Noi studenti dell’IC “Corrado Melone” di Ladispoli abbiamo avuto la fortuna di entrare in questo splendido edificio, per visitare una collezione d’arte contemporanea, costituita da opere realizzate a partire dal XX secolo. Mi è piaciuta davvero molto! Forse perché la maggior parte della opere che hanno arricchito il mio bagaglio culturale, sono opere astratte. Un “astratto” che si allontana ed evita la forma e un astratto che la va a ricercare, anche se in modo molto distaccato.
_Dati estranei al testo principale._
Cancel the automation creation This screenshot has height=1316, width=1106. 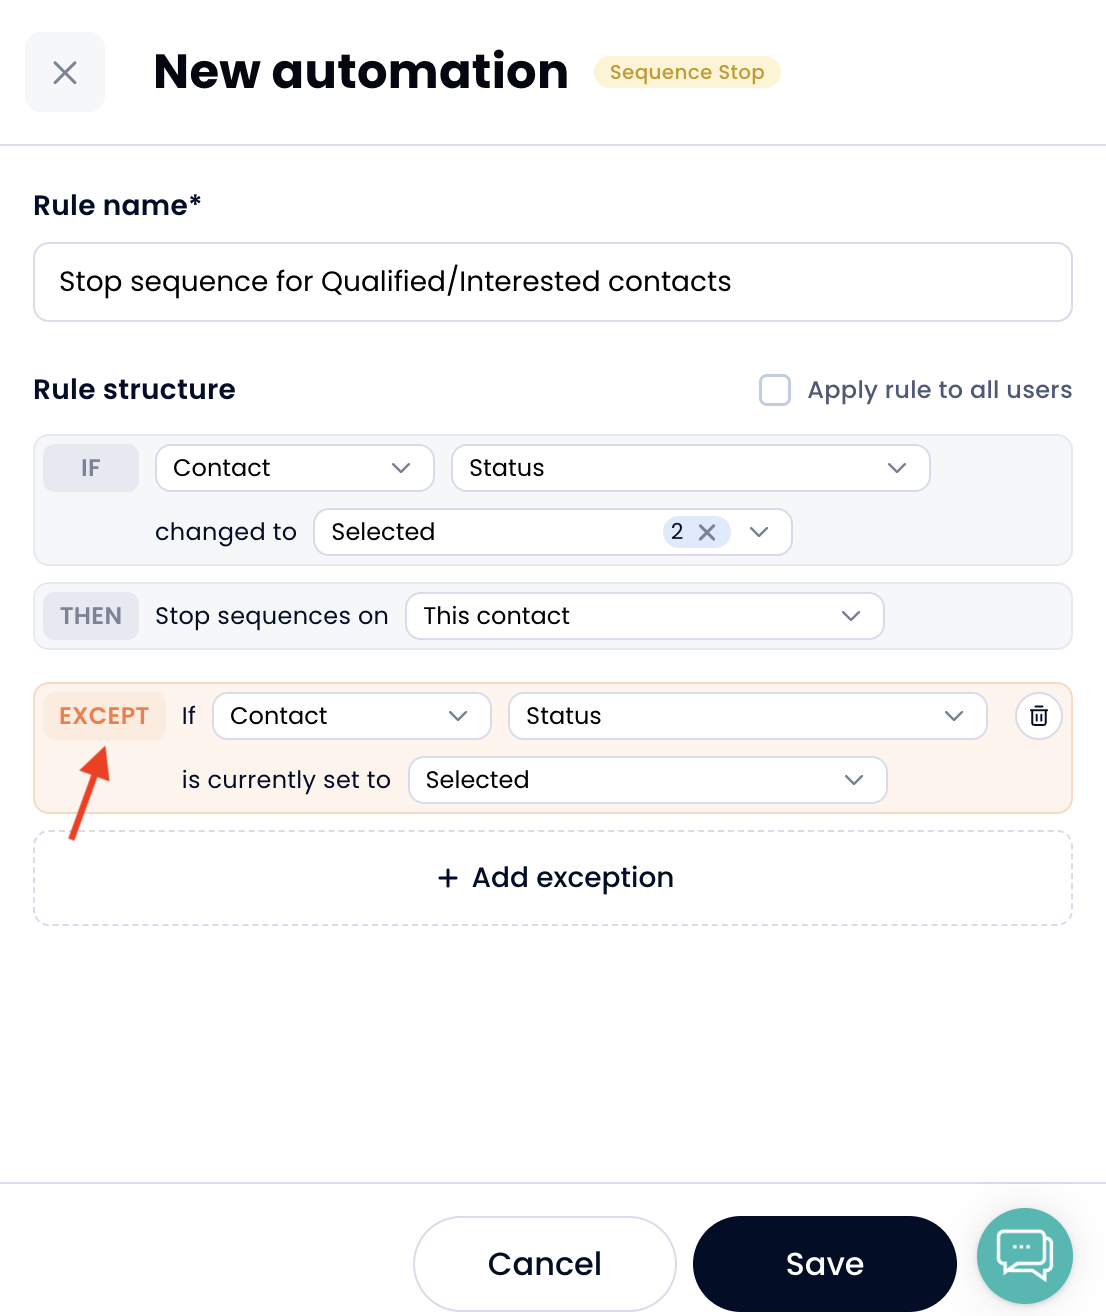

Al di là di ciò, però, chi veramente mi ha fatto subito incuriosire e appassionare all’argomento è stata senza dubbio la Dott.ssa Redenta Maffettone, la nostra preparatissima guida: è stata davvero brava a rendere la visita leggera e a non farci annoiare in alcun momento. Non perché l’argomento fosse noioso, ma perché è riuscita, parlo personalmente, a farci comprendere tutte le opere alle quali siamo andati incontro, anche quelle che a primo impatto, sembravano particolari e “strane”. Ed è proprio questa stranezza che le rende uniche ed inimitabili! Le opere visitate sono disposte in ambienti diversi del palazzo: nell’atrio, nell’ammezzato, al primo piano e al quarto piano. Ogni ambiente ospita degli esempi straordinari e unici, vere sperimentazioni nell’uso del colore, delle tecniche, dei materiali. Inoltre la nostra guida ci ha spiegato che gli artisti studiano anche l’installazione dell’opera, cioè il luogo dove collocarla e anche il contesto in cui viene posizionata è importante e assume un suo significato. Ne cito alcune, quelle che mi hanno più emozionato. Ricordo in particolare , “Lo Squarcio” di Osvaldo Caló, un’istallazione composta da due parti in metallo divise tra loro appunto da uno squarcio. Questa rottura, questa separazione o meglio lacerazione, mi ha fatto subito pensare, essendo libera l’interpretazione, alla Shoah.
Un’altra opera,” ’82-10-… à l’Ouest rien de nouveau”, mi ha colpito per la grandezza, per i suoi molteplici colori e per il titolo, richiamo del titolo di un romanzo del tedesco Erich Maria Rémarque narrante la Grande Guerra, combattuta sul fronte occidentale (in Francia) sul quale avevamo già lavorato in classe.
Sono tante, numerosissime le opere che compongono la mostra, bellissime e tutte colme di significato. Come non citare “Viaggio nel paese delle meraviglie” di Gastone Novelli del 1966, opera originale e anche divertente con la presenza di vari elementi riconducibili alla natura, oppure “Senza titolo” di Jannis Kounellis del 2001, opera straordinaria per l’originalità dei materiali utilizzati (sacchi di juta, carbone all’interno dei sacchi, ferro, piombo …) per ricordare un’arte povera, che sta vicina al vivere quotidiano dei lavoratori.
Con un po’ di fretta, in quanto si stava facendo tardi, abbiamo visitato il quarto piano dove nel corridoio principale è presentata un’interessante esposizione dei disegni relativi al cantiere del Palazzo della Farnesina e nell’ultimo tratto una mostra con il titolo “Sistema”, che raccoglie alcune opere che testimoniano le varie espressioni dell’arte contemporanea degli ultimi vent’anni. Tra queste ultime “It Was Me. Diary.1900-1999” di Daniela Comani 2002/2007, un vero e proprio diario in cui l’artista espone un secolo di storia, immaginando di vivere in prima persona i momenti più significativi del secolo.
Un’esposizione favolosa! A dire il vero ci tornerei, perché ora che conosco meglio le tecniche che gli autori dei vari capolavori hanno utilizzato, saprei gustarmi ancora di più la bellezza di questa arte.